The ZIL works by issuing all the required I/Os and then flushing the write caches if those are enabled. This use of disk write cache does not artificially improve a disk’s commit latency because ZFS insures that data is physically committed to storage before returning. However the write cache allows a disk to hold multiple concurrent I/O transactions and this acts as a good substitute for drives that do not implement tag queues.
I/O Scheduler and Priorities
ZFS keeps track of pending I/Os but only issues to disk controllers a certain number (35 by default). This allows the controllers to operate efficiently while never overflowing their queues. By limiting the I/O queue size, service times of individual disks are kept to reasonable values. When one I/O completes, the I/O scheduler then decides the next most important one to issue. The priority scheme is timed based; so for instance an Input I/O to service a read calls will be prioritize over any regular Output I/O issued in the last ~ 0.5 seconds.
The fact that ZFS will limit each leaf devices I/O queue to 35, is one of the reasons that suggests that zpool should be built using vdevs that are individual disks or at least volumes that map to small number of disks. Otherwise this self imposed limits could become an artificial performance throttle.
If a read cannot be serviced from the ARC cache, ZFS will issue a ‘prioritized’ I/O for the data. So even if the storage is handling a heavy output load, there are only 35 I/Os outstanding, all with reasonable service times.

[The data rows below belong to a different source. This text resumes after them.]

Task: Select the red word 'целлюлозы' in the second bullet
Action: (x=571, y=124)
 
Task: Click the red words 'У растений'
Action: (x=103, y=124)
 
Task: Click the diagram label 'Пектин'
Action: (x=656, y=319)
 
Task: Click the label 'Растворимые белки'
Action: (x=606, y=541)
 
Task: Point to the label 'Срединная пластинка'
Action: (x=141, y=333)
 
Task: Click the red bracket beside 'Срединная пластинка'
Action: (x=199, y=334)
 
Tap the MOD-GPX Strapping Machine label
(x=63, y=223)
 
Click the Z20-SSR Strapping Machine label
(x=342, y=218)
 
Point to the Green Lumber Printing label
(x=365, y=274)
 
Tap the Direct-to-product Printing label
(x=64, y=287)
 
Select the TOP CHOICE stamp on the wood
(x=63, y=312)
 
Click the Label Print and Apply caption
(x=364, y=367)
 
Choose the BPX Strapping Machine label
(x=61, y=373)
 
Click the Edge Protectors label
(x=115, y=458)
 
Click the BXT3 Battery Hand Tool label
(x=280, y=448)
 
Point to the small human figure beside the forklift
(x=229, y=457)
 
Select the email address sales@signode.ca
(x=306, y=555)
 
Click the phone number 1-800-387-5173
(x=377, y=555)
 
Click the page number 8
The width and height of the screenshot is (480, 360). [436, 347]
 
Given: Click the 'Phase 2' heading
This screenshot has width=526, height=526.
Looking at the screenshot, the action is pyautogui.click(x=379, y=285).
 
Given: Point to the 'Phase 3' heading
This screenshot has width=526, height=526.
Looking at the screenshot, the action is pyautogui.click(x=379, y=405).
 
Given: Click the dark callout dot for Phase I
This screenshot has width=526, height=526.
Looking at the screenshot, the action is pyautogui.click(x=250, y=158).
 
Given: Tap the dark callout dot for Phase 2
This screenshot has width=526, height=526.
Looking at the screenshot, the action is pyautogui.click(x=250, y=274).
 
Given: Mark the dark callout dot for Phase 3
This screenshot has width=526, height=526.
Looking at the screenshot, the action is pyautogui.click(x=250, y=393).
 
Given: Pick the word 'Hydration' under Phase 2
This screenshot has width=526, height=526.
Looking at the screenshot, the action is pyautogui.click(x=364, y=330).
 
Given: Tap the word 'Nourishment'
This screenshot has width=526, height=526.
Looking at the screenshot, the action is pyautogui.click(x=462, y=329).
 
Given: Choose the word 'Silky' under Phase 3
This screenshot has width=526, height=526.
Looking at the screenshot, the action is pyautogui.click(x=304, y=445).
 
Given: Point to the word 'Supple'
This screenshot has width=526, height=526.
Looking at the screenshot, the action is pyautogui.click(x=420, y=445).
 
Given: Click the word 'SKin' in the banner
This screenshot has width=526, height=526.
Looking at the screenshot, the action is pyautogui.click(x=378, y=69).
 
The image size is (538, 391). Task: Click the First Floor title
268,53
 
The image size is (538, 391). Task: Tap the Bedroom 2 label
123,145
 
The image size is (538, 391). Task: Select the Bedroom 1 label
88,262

As soon as one of the 35 I/Os completes the I/O scheduler will issue the read I/O to the controller. This insures good service times for read operations in general.
However to avoid starvation, when there is a long-standing backlog of Output I/Os then eventually those regain priority over the Input I/O. ZIL synchronous I/Os are of the same priority to synchronous reads.
Soft Track Buffer
An input I/O is serious business. While a Filesystem can decide where to write stuff out on disk, the Inputs are requested by applications. This means a necessary head seek to the location of the data. The time to issue a small read will be totally dominated by this seek. So ZFS takes the stance that it might as well amortize those operations and so, for uncached reads, ZFS normally will issue a fairly large Input I/O (64K by default). This will help loads that input data using similar access pattern to the output phase. The data goes into a per device cache holding 20MB.
This cache can be invaluable in reducing the I/Os necessary to read-in data. But just like the recordsize, if the inflated I/O cause a storage channel saturation the Soft Track Buffer can act as a performance throttle.
The ARC Cache
The most interesting caching occurs at the ARC layer. The ARC manages the memory used by blocks from all pools (each pool servicing many filesystems). ARC stands for Adaptive Replacement Cache.
That ARC manages it’s data keeping a notion of Most Frequently Used (MFU) and Most Recently Use (MRU) balancing intelligently between the two. One of it’s very interesting properties is that a large scan of a file will not destroy most of the cached data.
On a system with Free Memory, the ARC will grow as it starts to cache data. Under memory pressure the ARC will return some of it’s memory to the kernel until low memory conditions are relieved.